Magnetic resonance imaging as a surrogate measure for histological sub-chronic endpoint in a neonatal rat stroke model

INTRODUCTION It is becoming increasingly recognized that CNS immaturity at birth affects ischemic injury and recovery, and that the consequences of neonatal stroke need to be studied using age-appropriate focal stroke models. The inclusion of magnetic resonance imaging (MRI) as a surrogate measure of stroke progression has provided useful information in adult models, but the benefit for neonatal stroke studies is yet to be established. METHODS Postnatal 7-day (P7) rats were subjected to a 3-h transient occlusion of the middle cerebral artery (MCA) which was produced either by inserting a filament via the external carotid artery or via the internal carotid artery. MRI was used to delineate the size and pattern of injury acutely, during MCA occlusion, and 7 days following reperfusion. RESULTS The size of the diffusion-weighted (DW) MRI-detectable injury during MCA occlusion was similar following both surgical procedures and resulted in histological lesions 7 days later in all animals.
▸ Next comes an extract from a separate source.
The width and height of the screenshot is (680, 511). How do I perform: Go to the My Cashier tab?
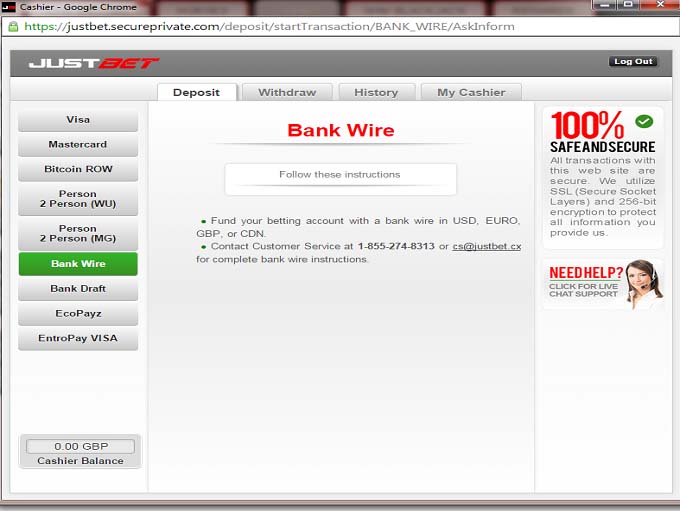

The extent of spontaneous recovery in individual animals varied substantially 7 days later within each group, as was depicted by a combination of DW- and T2W-MRI and confirmed by the corresponding histology. CONCLUSIONS The ability of MRI to provide accurate information on the size of histological outcome at 7 days after neonatal focal transient ischemia suggests that MRI is useful as an intermediate surrogate measure of injury progression in long-term neonatal stroke studies.